* _ページ本文_
>>>>
日記録2杯, 日常

2015年1月7日(水) 緑茶カウント:2杯

網はある。網はあるものの、何故にこの眼科はこの激流を採用しているのか。

何度ここで冷や汗をかいたかわからない、とある眼科の洗面台。主にコンタクトレンズの着脱に使われるそれは綺麗に磨きぬかれ、右側には鏡とティッシュ、左側にはコンタクトレンズのケースが備えられている。ごく一般的な眼科の洗面台だ。しかしセンサー式の水道に手を翳すと一転、異常な洗面台として目に映る。何故だか知らぬが、一般家庭の蛇口を全力でひねった結果生じるレベルの水圧で、勢いよく激流が放たれるのである。

初めてこの洗面台を使用したときは、何かの罠に引っかかったのかと思った。指先に乗せたコンタクトレンズは激流に呑まれ渦を巻き、あわや排水口の奥へと思われたが、網に拾われて事なきを得た。事なきを得たいかがなものか。そもそも、眼科じゃなくともこんな勢いの水が出るセンサー式の水道なんぞ見たことが無い。そのうえで、何故よりにもよってコンタクトレンズの着脱のための洗面台で、これ。
<<<<
* _取り組む課題_
#1 眼科の洗面台の日記について、次の問いに答えなさい。
(a) この日の緑茶カウントは何杯か。
(b) 洗面台の右側には何が備えられているか。
(c) 初めてこの洗面台を使ったとき、コンタクトレンズは何に拾われて事なきを得たか。
#2 リストの先頭から「Looking at the image, I should click on (408, 52).」を含む行までを、両端の行も含めてそのまま書き写しなさい。
次に示すリストは、眼科の洗面台の日記とは関係がない。

* _演習用資料_
>>>>
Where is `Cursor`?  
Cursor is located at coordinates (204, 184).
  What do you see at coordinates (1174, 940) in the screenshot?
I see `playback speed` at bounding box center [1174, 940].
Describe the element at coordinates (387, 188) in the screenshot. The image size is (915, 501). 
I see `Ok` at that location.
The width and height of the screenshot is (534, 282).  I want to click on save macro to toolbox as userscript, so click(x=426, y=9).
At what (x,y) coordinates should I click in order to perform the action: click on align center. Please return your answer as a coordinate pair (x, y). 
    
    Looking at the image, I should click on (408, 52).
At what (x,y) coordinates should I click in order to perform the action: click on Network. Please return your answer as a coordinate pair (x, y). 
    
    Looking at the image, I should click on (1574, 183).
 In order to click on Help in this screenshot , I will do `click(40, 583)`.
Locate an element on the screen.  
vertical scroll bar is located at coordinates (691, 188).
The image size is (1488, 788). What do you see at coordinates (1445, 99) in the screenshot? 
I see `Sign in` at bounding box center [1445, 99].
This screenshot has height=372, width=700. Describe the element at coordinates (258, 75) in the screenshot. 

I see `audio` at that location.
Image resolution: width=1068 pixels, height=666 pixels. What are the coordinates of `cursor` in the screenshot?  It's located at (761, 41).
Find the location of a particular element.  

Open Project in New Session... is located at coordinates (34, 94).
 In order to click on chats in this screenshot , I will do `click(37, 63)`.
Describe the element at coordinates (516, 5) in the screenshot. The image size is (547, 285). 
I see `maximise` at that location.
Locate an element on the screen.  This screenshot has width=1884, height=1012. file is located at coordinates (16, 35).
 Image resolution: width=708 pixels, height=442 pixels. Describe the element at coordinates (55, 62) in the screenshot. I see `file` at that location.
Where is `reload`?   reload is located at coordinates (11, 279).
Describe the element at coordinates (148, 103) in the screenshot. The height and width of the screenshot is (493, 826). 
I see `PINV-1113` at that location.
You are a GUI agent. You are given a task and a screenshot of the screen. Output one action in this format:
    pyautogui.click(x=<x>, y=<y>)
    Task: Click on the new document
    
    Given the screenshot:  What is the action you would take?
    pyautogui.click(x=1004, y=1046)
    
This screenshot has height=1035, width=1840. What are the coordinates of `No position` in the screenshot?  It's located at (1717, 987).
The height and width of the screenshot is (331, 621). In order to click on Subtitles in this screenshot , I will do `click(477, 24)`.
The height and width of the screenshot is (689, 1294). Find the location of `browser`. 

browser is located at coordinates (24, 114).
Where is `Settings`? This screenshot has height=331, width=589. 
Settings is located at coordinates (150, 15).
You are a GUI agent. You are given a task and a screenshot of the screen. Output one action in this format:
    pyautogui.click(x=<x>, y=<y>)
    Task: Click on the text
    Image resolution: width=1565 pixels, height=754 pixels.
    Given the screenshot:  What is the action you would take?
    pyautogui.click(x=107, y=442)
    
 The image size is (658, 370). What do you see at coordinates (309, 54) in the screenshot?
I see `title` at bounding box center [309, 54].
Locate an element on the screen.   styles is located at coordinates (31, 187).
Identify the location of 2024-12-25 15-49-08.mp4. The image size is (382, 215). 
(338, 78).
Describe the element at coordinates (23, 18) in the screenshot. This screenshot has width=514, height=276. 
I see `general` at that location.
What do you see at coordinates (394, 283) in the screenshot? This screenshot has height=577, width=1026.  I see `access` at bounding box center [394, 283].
<<<<
* _課題別の解答_
#1
(a) 2杯
(b) 鏡とティッシュ
(c) 網

#2
Where is `Cursor`?  
Cursor is located at coordinates (204, 184).
  What do you see at coordinates (1174, 940) in the screenshot?
I see `playback speed` at bounding box center [1174, 940].
Describe the element at coordinates (387, 188) in the screenshot. The image size is (915, 501). 
I see `Ok` at that location.
The width and height of the screenshot is (534, 282).  I want to click on save macro to toolbox as userscript, so click(x=426, y=9).
At what (x,y) coordinates should I click in order to perform the action: click on align center. Please return your answer as a coordinate pair (x, y). 
    
    Looking at the image, I should click on (408, 52).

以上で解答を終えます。